2. Rendering tree, which makes use of Flutter's render objects and takes care of sizing and rendering (using a canvas).

The included fonts are taken from the katex-fonts repository and licensed under the SIL Open Font License.
Additionally, some code, e.g. what is used for translating symbols is from KaTeX.
You can find the license for the main KaTeX repo here.

Exception handling

There are three types of exceptions that are commonly thrown by CaTeX:

1. ParsingException, which will be thrown if CaTeX does not understand your input, i.e. even before it tries to display your input. This will commonly occur when something about your input is wrong, e.g. the wrong number of arguments for a function.
This type of exception will be shown on the screen by the default CaTeX widget (like a normal Flutter error).
2. ConfigurationException, which will be thrown when CaTeX fails to display your input, i.e. when something about your input is not quite right (from CaTeX's point of view). Commonly, this means that something is not configured right, e.g. the name of a symbol.
This type of exception will also be shown on the screen by the default CaTeX widget (like a normal Flutter error).
3. RenderingException, which will only be thrown when the constraints given to CaTeX to render your input are not sufficient for your input.
This type of exception is not shown on screen. Instead, CaTeX will only clip the output. However, you can still see the exception reported by Flutter during performLayout() in the logs.
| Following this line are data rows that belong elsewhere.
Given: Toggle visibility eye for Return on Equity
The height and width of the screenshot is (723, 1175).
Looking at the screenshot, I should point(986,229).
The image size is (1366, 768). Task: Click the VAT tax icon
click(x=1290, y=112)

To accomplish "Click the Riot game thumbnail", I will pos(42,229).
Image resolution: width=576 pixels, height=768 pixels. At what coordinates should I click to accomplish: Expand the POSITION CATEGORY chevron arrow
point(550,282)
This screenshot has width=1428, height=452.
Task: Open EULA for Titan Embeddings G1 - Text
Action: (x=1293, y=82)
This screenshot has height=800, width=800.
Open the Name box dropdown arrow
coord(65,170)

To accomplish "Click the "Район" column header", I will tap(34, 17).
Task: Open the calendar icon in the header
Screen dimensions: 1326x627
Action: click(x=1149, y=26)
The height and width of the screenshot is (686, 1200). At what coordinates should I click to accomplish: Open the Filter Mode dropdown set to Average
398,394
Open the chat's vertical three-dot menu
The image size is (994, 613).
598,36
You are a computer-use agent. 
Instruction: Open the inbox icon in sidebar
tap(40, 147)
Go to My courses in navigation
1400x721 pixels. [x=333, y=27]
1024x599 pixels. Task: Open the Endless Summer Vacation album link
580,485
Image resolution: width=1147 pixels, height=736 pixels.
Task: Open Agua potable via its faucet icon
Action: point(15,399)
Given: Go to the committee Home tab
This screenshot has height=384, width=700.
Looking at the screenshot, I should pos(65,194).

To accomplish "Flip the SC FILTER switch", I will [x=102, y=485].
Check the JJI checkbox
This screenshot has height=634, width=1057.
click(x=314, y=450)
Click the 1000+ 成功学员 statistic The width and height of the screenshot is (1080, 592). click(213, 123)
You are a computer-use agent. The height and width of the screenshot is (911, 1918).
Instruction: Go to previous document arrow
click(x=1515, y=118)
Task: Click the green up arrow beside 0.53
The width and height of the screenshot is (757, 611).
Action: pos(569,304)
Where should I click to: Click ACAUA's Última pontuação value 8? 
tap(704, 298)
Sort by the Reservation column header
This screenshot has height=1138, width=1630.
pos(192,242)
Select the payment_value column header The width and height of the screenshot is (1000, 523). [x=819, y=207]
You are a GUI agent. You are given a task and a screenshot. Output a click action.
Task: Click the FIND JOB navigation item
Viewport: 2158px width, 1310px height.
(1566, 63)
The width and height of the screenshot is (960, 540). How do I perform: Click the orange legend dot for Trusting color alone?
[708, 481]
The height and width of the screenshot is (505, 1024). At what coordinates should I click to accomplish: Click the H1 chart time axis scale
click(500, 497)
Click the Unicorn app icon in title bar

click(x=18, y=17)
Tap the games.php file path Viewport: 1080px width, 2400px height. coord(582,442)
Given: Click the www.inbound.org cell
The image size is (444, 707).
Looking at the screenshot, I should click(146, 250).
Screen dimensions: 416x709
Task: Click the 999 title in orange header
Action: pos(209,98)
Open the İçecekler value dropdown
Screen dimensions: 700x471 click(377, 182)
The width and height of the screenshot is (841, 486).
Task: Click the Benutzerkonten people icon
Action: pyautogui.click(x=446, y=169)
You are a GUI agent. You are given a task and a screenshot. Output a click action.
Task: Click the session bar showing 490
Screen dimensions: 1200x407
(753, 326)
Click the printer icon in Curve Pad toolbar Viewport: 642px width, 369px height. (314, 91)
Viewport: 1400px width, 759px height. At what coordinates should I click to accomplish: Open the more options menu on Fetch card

If you want to customize the look of how ParsingExceptions and ConfigurationExceptions are displayed, consider overriding ErrorWidget.builder. If you want to see CaTeX errors in release mode, you will have to override the builder and ensure that any CaTeXException is handled differently than normal. An example override might look like this:

void main() {
ErrorWidget.builder = (FlutterErrorDetails details) {
final exception = details.exception;
if (exception is CaTeXException) {
return ErrorWidget(exception);
}

var message = '';
// The assert ensures that any exceptions that are not CaTeX exceptions
// are not shown in release and profile mode. This ensures that no
// stack traces or other sensitive information (information that the user
// is in no way interested in) is shown on screen.
assert(() {
message = '\${details.exception}\n'
return true;
}());

return ErrorWidget.withDetails(
message: message,
error: exception is FlutterError ? exception : null,
);
};
runApp(const App());
}


See the example app for more examples.

Expanding supported functionality

This package is far from complete in terms of supporting all TeX functionality.
If you want support for more functions, symbols, macros, etc., we appreciate your contribution!
Please refer to the contributing guide to understand how you can easily add functions and more.

To aid our own prioritization for this project, we conducted some research examining how often particular TeX commands appear in some of simpleclub's content. This should give a rough feeling for what is most commonly used. A CSV file with the list of used functions and the frequency of appearance is maintained in the repo.

Mission

There are already a couple of TeX Flutter plugins out there. So why create another?

Most of those libraries use already existing implementations in other languages, mostly using web views and JavaScript.
This is a valid approach; it is straightforward to implement. You only have to write a wrapper.

However, we believe that utilizing web views is an overhead that makes the applications less portable and performant.
At simpleclub, we recently decided to move from a Flutter-native hybrid to going all-in with Flutter. Now, we need a well-written Flutter TeX library that works on every platform and can display lots of formulas. So we decided to start this open source effort of bringing Dart-native TeX support to Flutter.

A custom TeX parser could potentially also allow us to provide accessibility and screen reader support out of the box.
Here we could build on the work of T.V. Raman, who developed Audio System For Technical Readings (AsTeR) for his PhD.

As this involves a lot of work, we would be happy to work together with the open source for bringing this vision to life together - so everyone can benefit from a pure-Flutter TeX library.